É deixar claro para quem o produto serve e para quem não serve. É explicar limites, tempo de maturação, formato de entrega, política de recorrência e cancelamento. É qualificar com franqueza. É fechar o negócio quando o cliente está realmente pronto. É entrar em uma reunião com intenção real. É substituir a manipulação da urgência pela construção de entendimento.

Negócios saudáveis não são os que arrancam um “sim” a qualquer custo. São os que constroem um “sim” que continua fazendo sentido depois da compra.

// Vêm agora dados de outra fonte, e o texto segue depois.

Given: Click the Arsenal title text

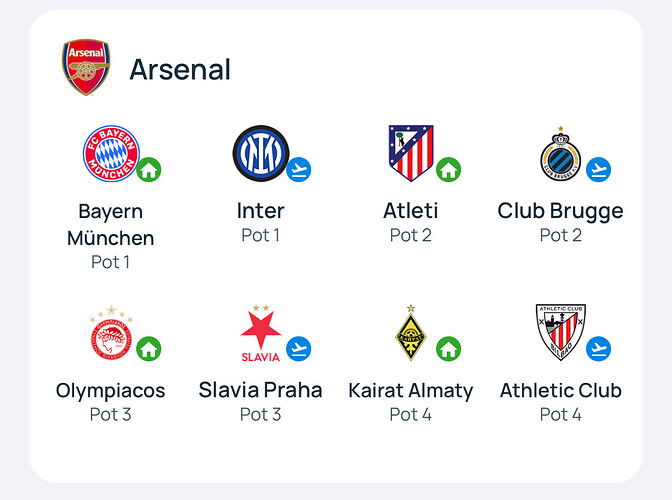Looking at the screenshot, I should click(x=180, y=69).
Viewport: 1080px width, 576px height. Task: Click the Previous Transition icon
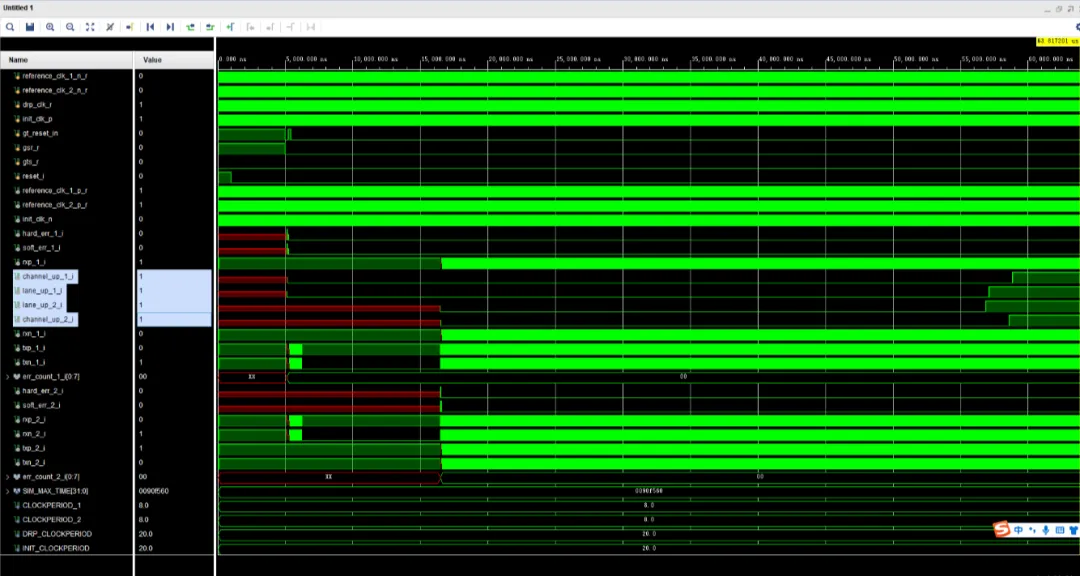tap(190, 27)
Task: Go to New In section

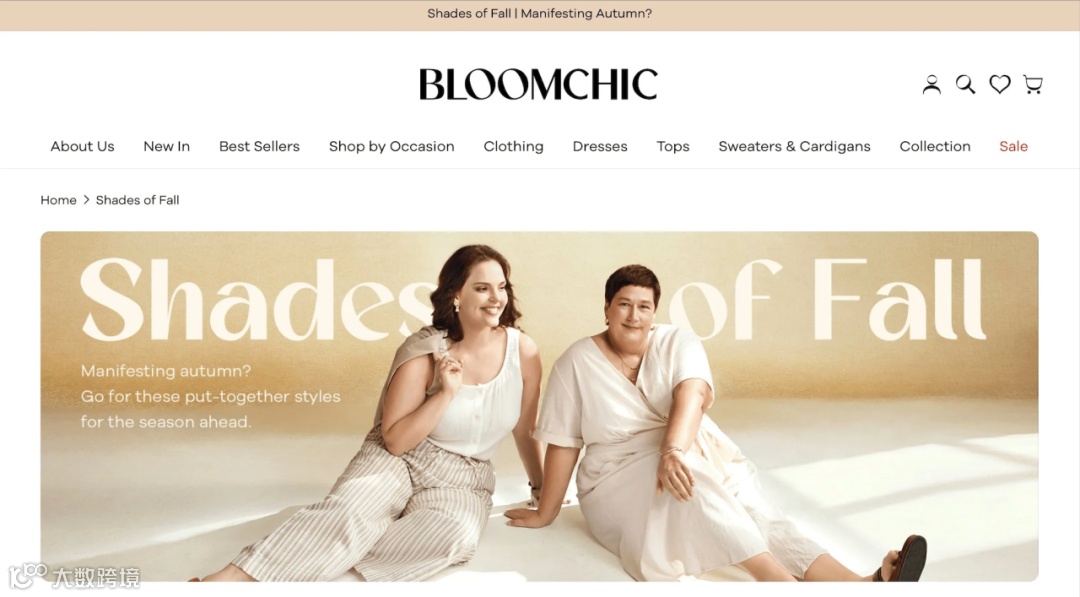Action: pos(167,146)
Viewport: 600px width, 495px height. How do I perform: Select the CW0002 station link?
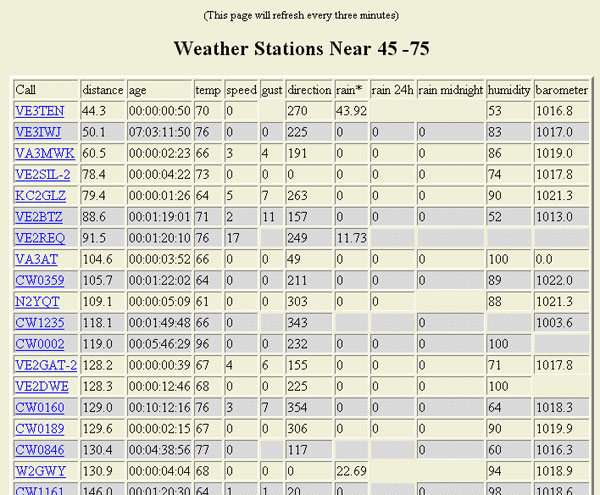point(39,343)
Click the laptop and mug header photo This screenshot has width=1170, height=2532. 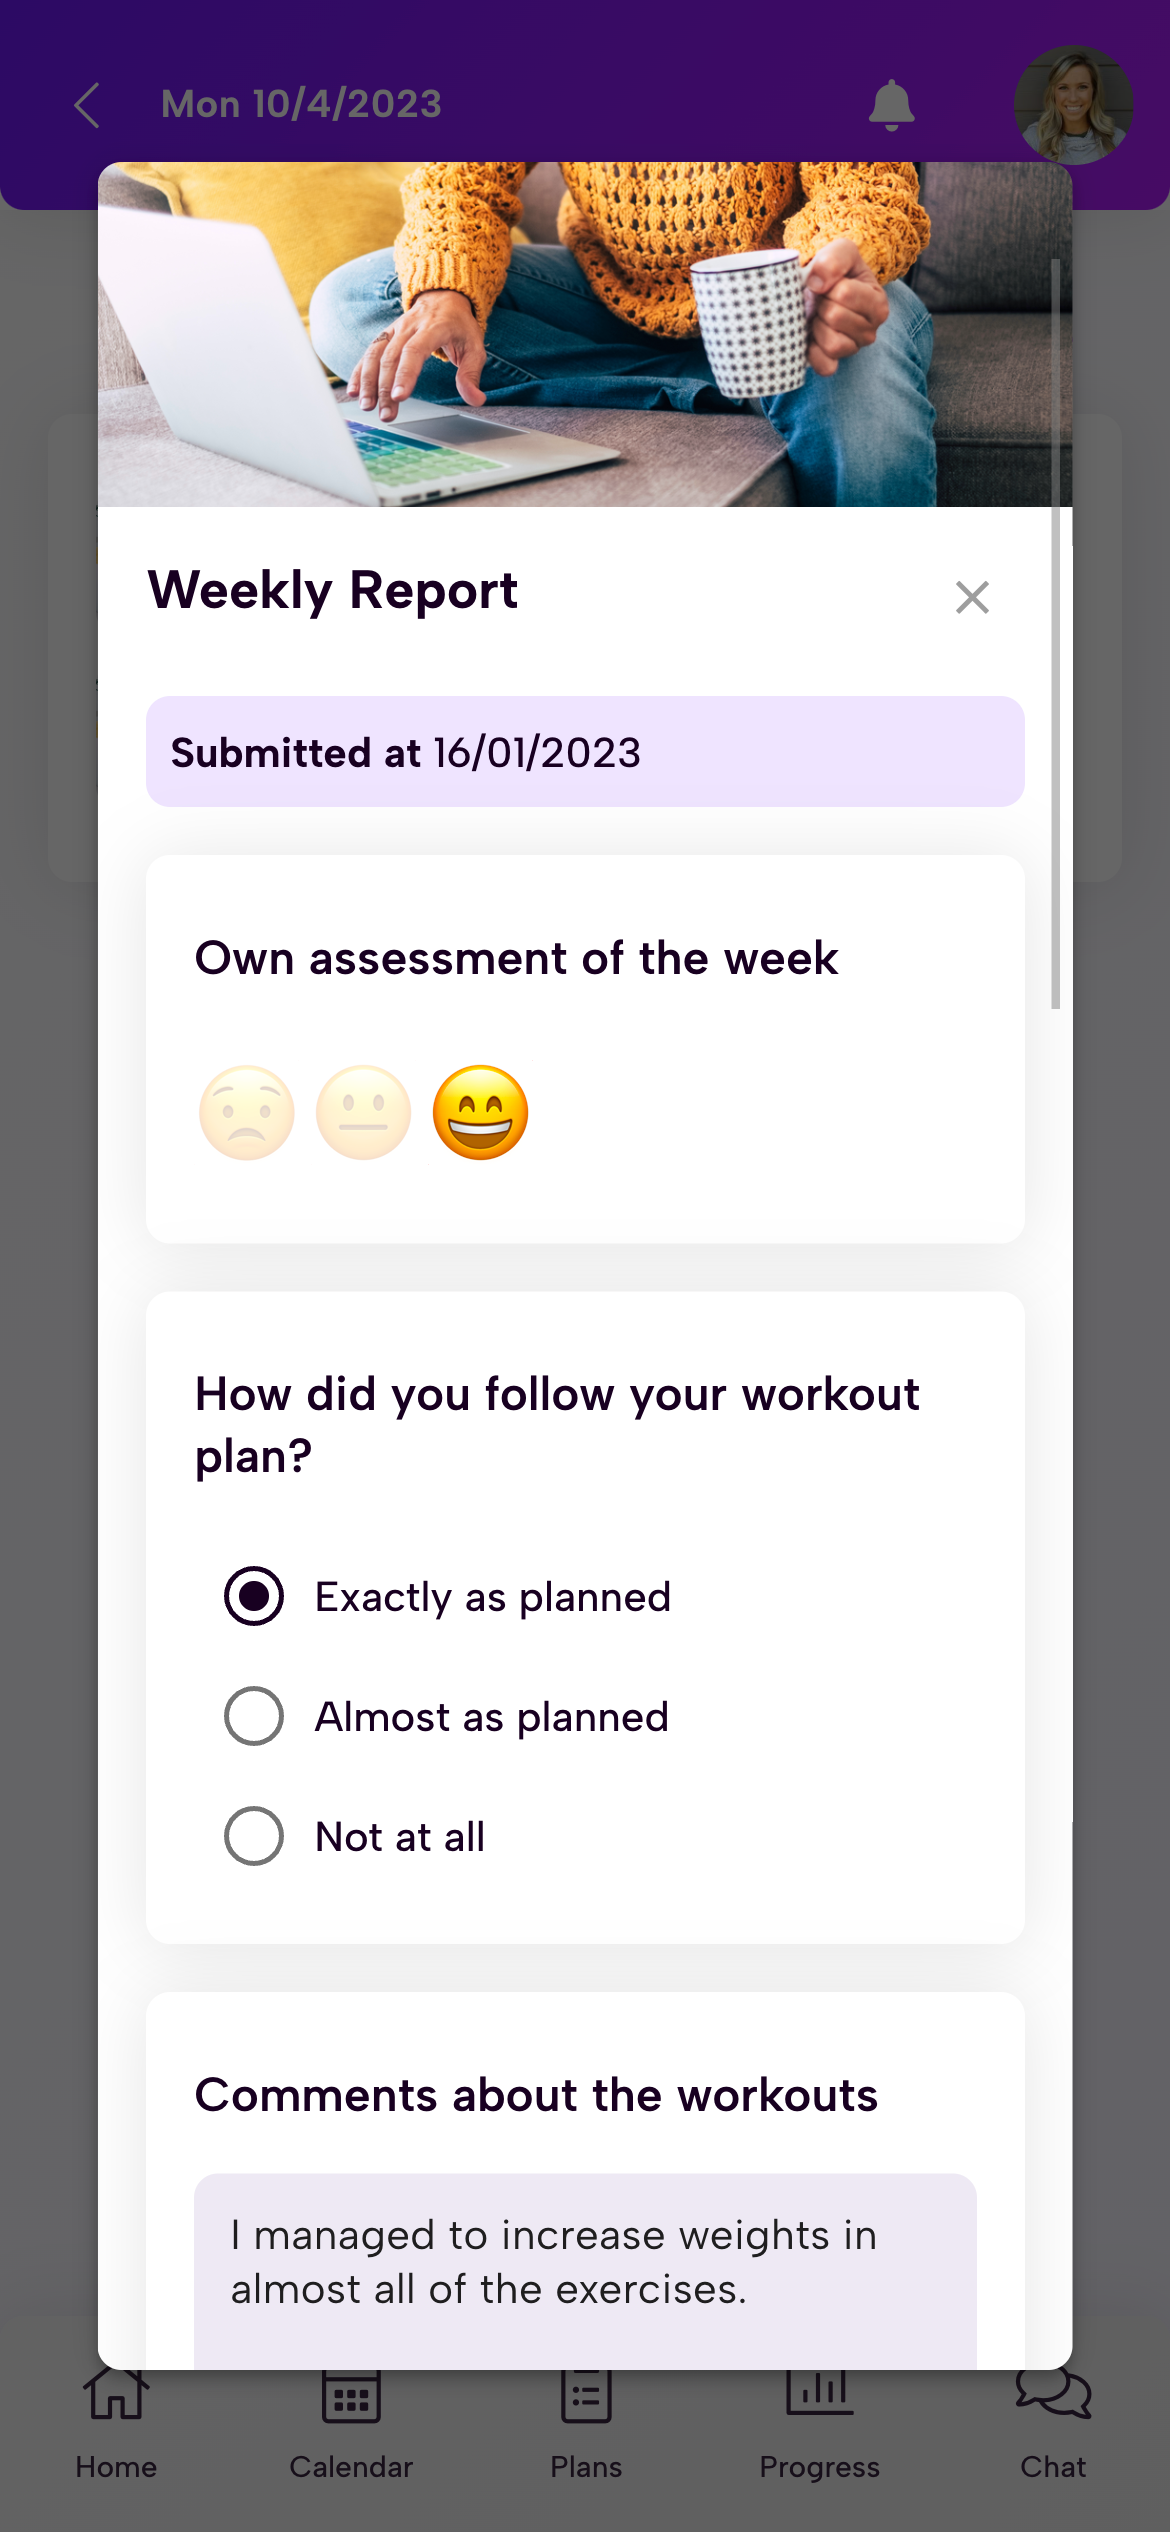(585, 335)
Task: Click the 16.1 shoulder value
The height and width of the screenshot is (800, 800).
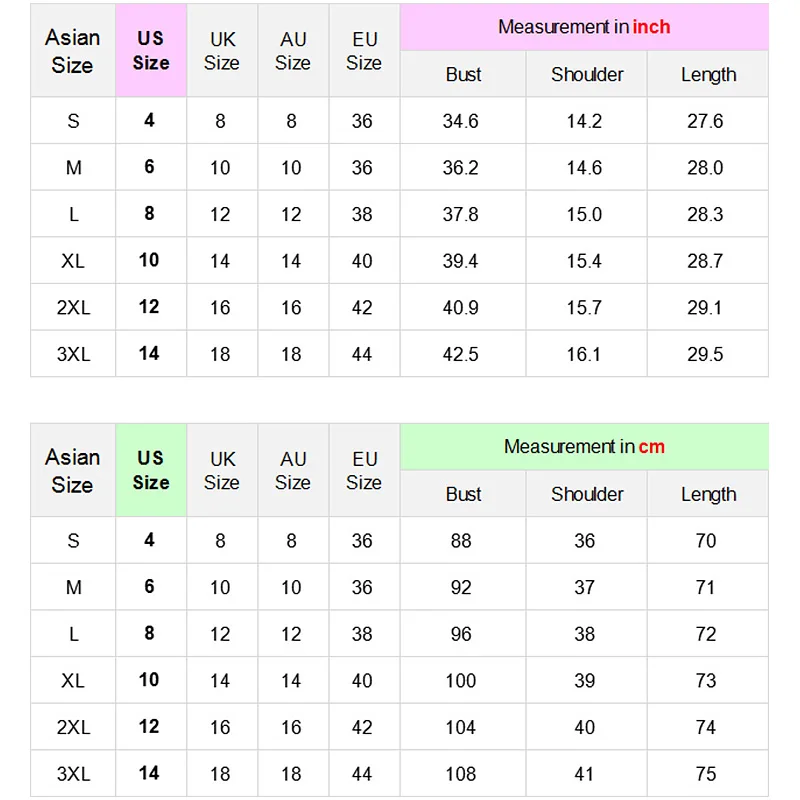Action: coord(584,354)
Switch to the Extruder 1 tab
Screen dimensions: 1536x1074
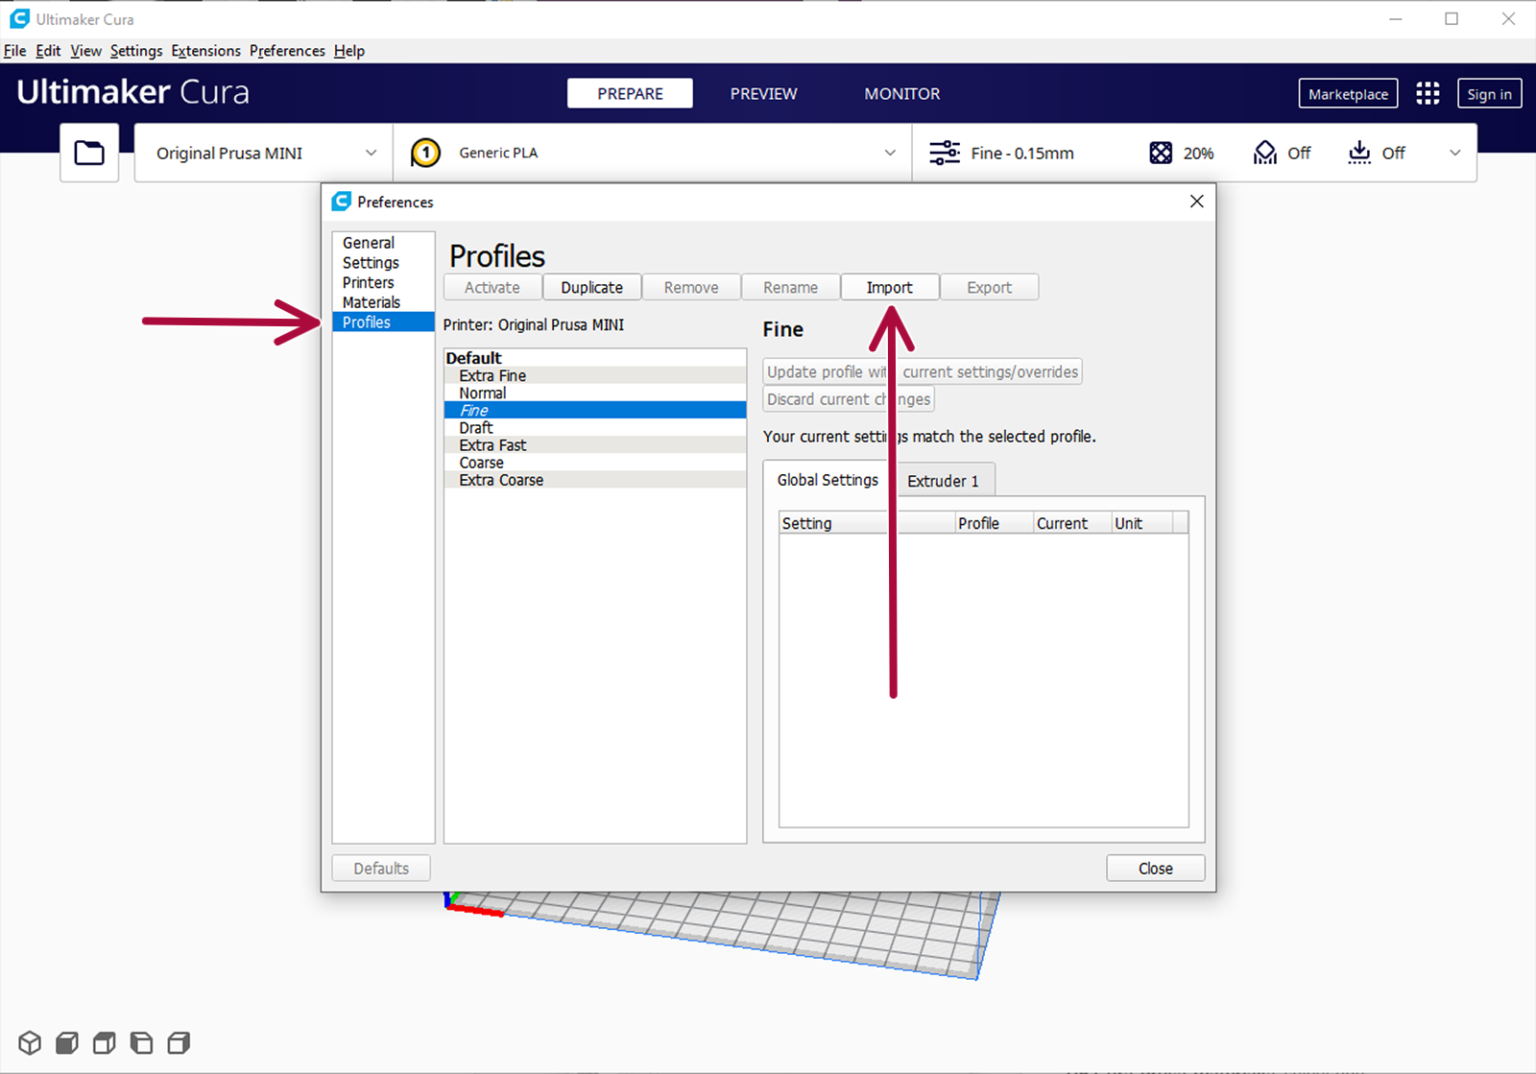[944, 480]
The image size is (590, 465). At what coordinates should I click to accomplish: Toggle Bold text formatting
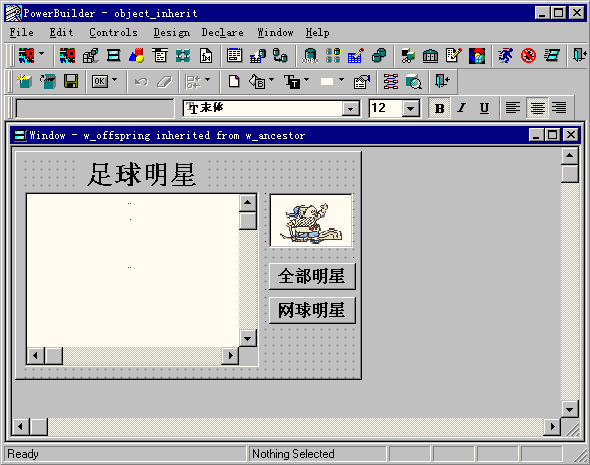click(x=439, y=108)
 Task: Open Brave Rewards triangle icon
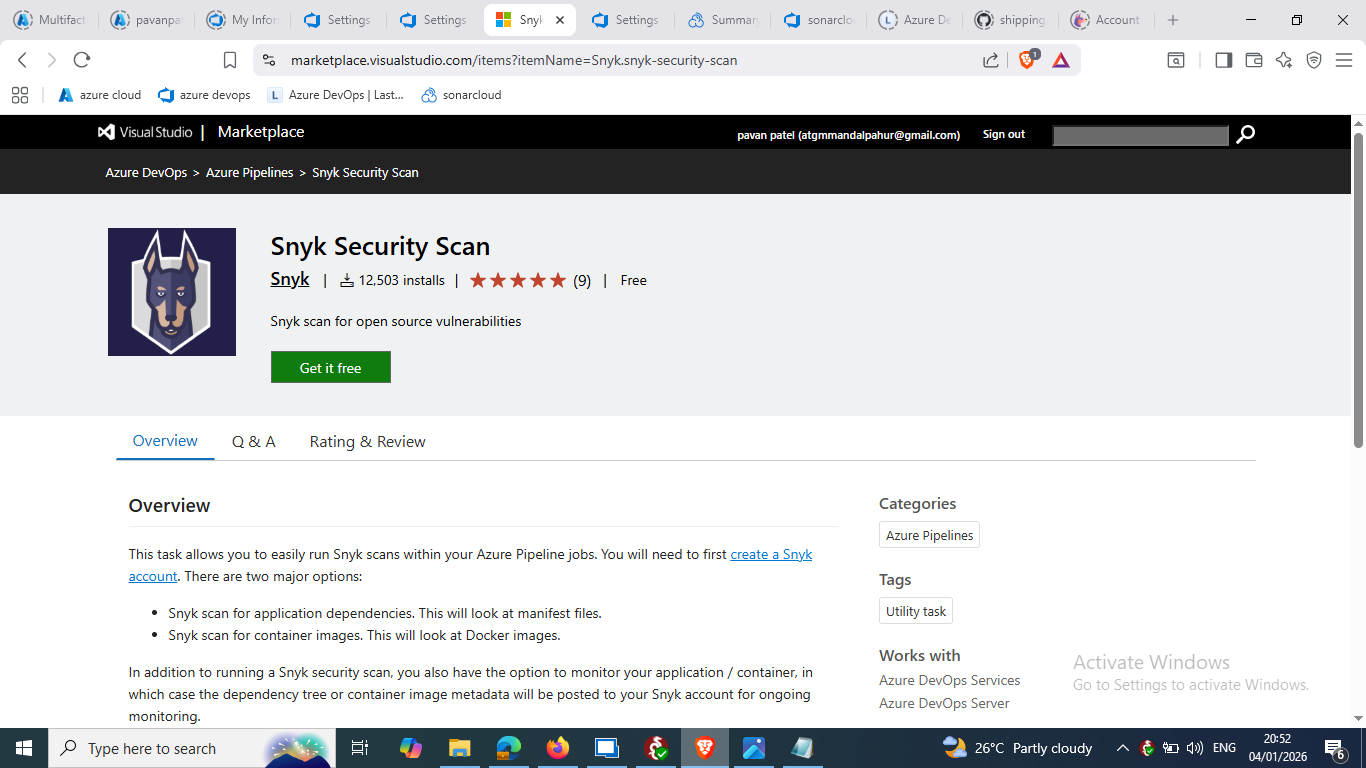tap(1061, 60)
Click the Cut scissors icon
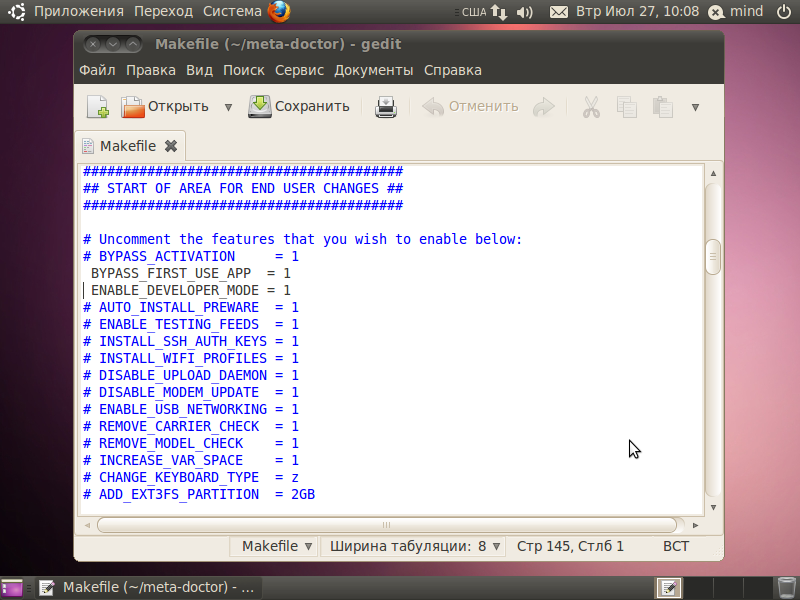Image resolution: width=800 pixels, height=600 pixels. 591,106
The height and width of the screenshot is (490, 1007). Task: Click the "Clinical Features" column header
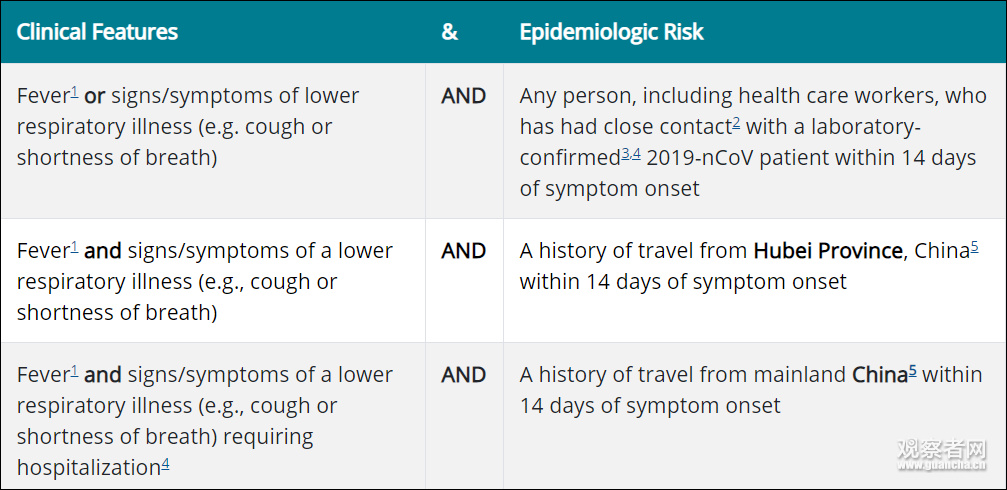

E isso exige uma mudança de mentalidade que vai além do marketing. Exige alinhar expectativa com entrega, narrativa com realidade, promessa com experiência. E traz a necessidade de tratar a decisão do cliente como algo que precisa ser sustentado, não apenas provocado.

A economia do arrependimento é cara, silenciosa e cumulativa. Ela aparece na devolução que poderia ter sido evitada, no chargeback que nasce da frustração, no cliente que não volta, mas também não reclama.

É o tipo de custo que não explode no caixa de imediato, mas corrói a reputação ao longo do tempo.

Quando a ansiedade sai da jornada, a confiança entra. E quando a confiança entra, o cliente não apenas compra: ele permanece.

Michelle Oliveira é COO da Digital Manager Guru.